- A compound extracted from a deep-water marine sponge has antibacterial activity against methicillin-resistant Staphylococcus aureus (MRSA).
- MRSA is a drug resistant bacteria to all beta-lactam antibiotics such as methicillin, penicillin, oxacillin and amoxicillin.
- Dragmacidin G isolated from a marine sponge inhibits the activity of MRSA.
A deep-water marine sponge collected near the Bahamas contains a compound that shows potent antibacterial activity against the drug resistant bacteria methicillin-resistant Staphylococcus aureus (MRSA).
MRSA bacteria are resistant to all beta-lactam antibiotics such as methicillin, penicillin, oxacillin and amoxicillin and can be fatal.
‘The antibiotic compound ‘dragmacidin G’ extracted from the marine sponge shows a broad spectrum of biological activity including inhibition of MRSA as well as a panel of pancreatic cancer cell lines.’
Researchers have been able to demonstrate the isolation, structure elucidation and biological activity of a new indole (basis of many biologically active substances) alkaloid isolated from a marine sponge. The antibiotic compound "dragmacidin G" shows a broad spectrum of biological activity including inhibition of MRSA as well as a panel of pancreatic cancer cell lines.

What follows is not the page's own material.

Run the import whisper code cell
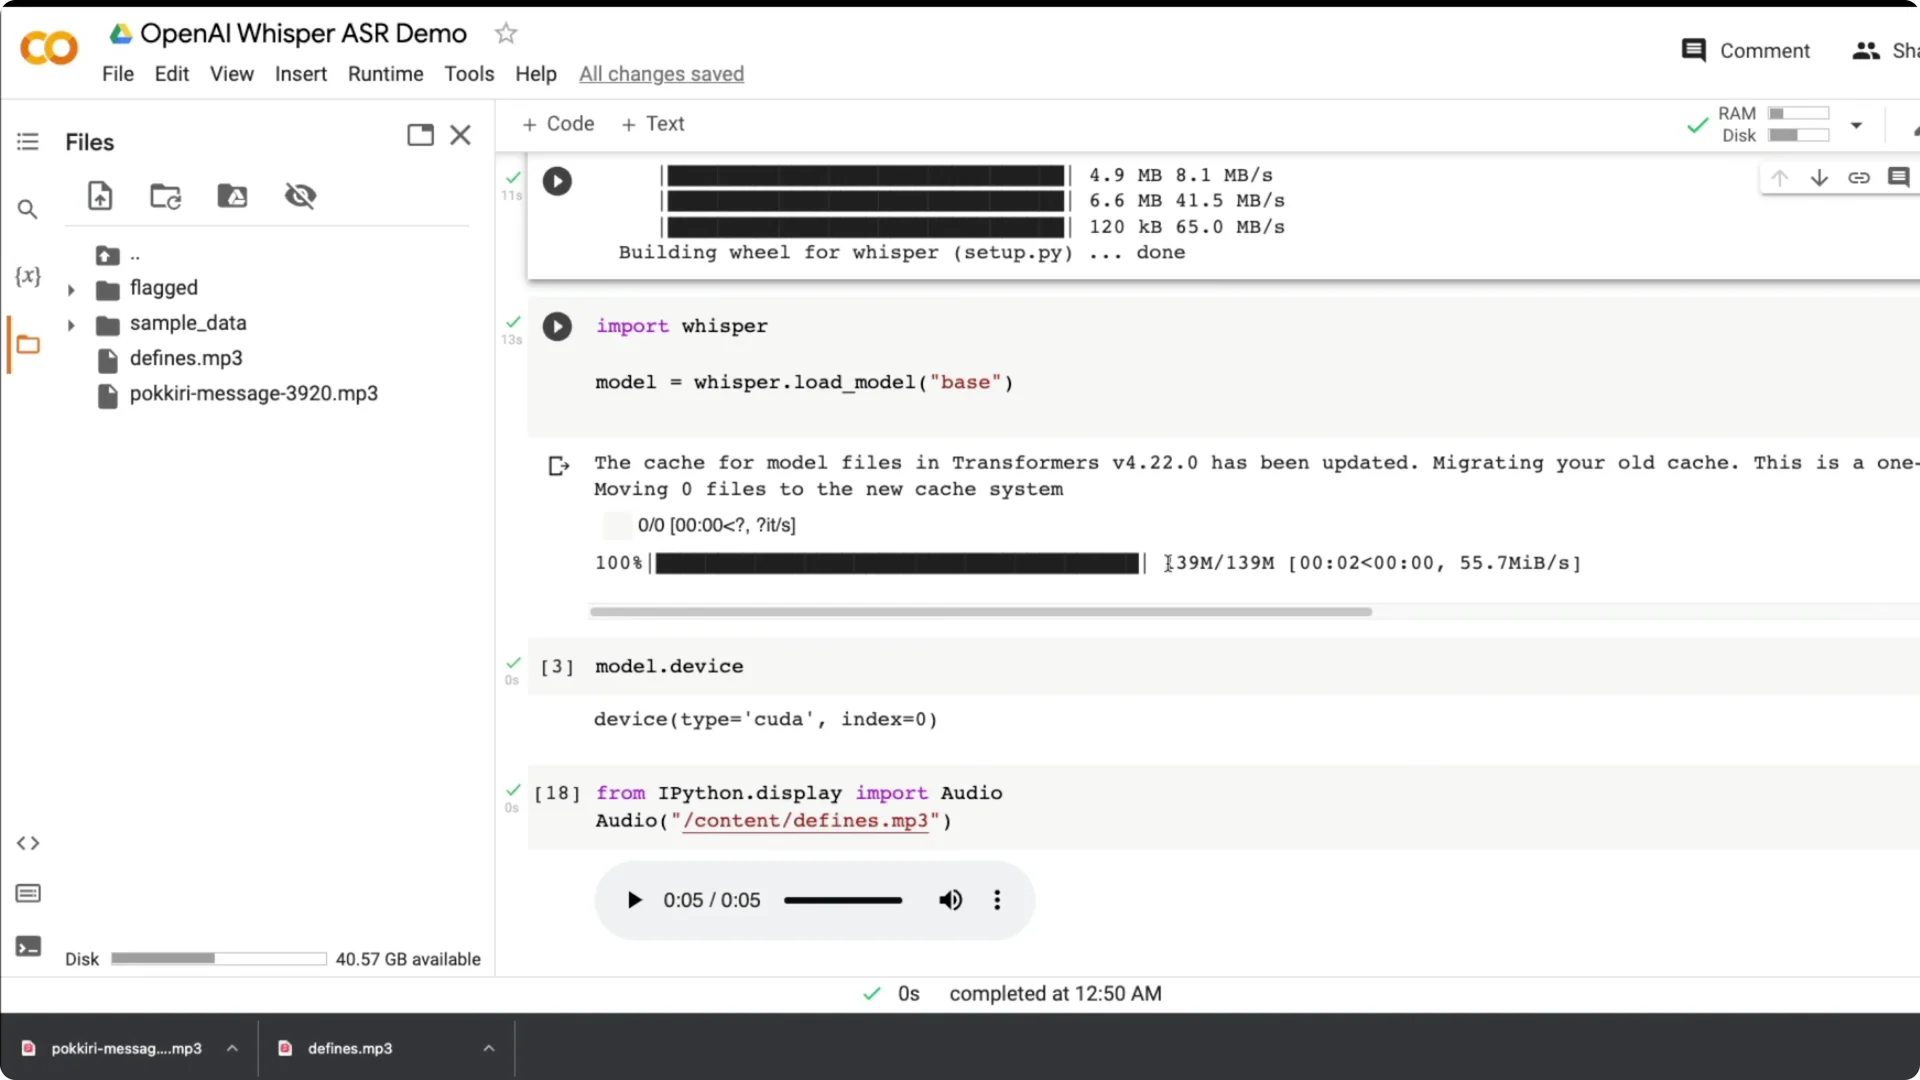Screen dimensions: 1920x1080 [557, 326]
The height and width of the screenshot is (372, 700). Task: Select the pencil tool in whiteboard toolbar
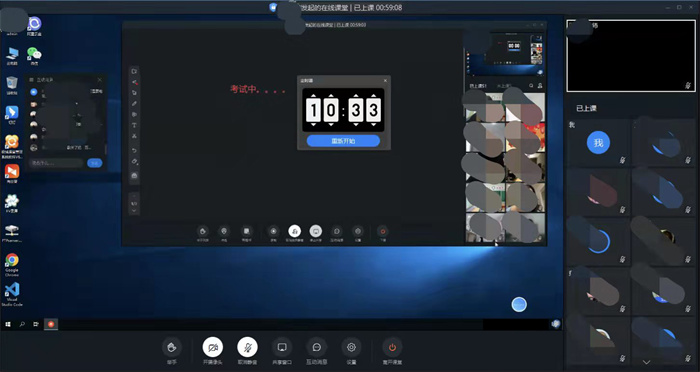(134, 104)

"Sponges of the genus Spongosorites, have been a source of a number of biologically active bis-indole alkaloids that are reported to have a variety of activities including antibacterial, antiviral, antifungal, antiplasmodial, cytotoxic as well as anti-inflammatory activities," said Amy Wright, Ph.D., lead author and a research professor at FAU's Harbor Branch who directs the Institute's drug discovery program.
"We found substantial antibacterial activity for dragmacidin G. It is greater than 10-fold more potent than other members of the bis-indole alkaloids while retaining selectivity towards bacterial over mammalian cells."

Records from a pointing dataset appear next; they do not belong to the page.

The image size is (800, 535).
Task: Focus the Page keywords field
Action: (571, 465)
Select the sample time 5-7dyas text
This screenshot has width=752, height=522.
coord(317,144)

Over the past 10 years, the team has developed a library of materials (the FAU Harbor Branch-enriched fraction library) that are tested against a variety of diseases both at FAU's Harbor Branch and in partner laboratories.
Once an activity is discovered, the team uses bioassay-directed fractionation to purify the bioactive natural products. The researchers can then define how the compounds work using a wide array of methods such as small molecule immunochemical (affinity) chromatography or in this instance developing bacteria that are resistant to dragmacidin G and then defining what genetic changes are present in the resistant bacteria.
For this study, fractions from the FAU Harbor Branch-enriched fraction library were screened in a number of assays including growth inhibition of the drug-resistant human pathogenic bacteria MRSA.
The structures of these new compounds are determined through spectroscopic means with an emphasis on the use of nuclear magnetic resonance spectroscopy.
The highly enriched fraction containing the new compound showed activity in all three assays and was further purified to obtain pure dragmacidin G, which enabled its structure elucidation and biological testing.
The researchers are planning further studies based on these preliminary results.
- Amy Wright et al., Compound from deep-water marine sponge could provide antibacterial solutions for MRSA, Marine Drugs (2017).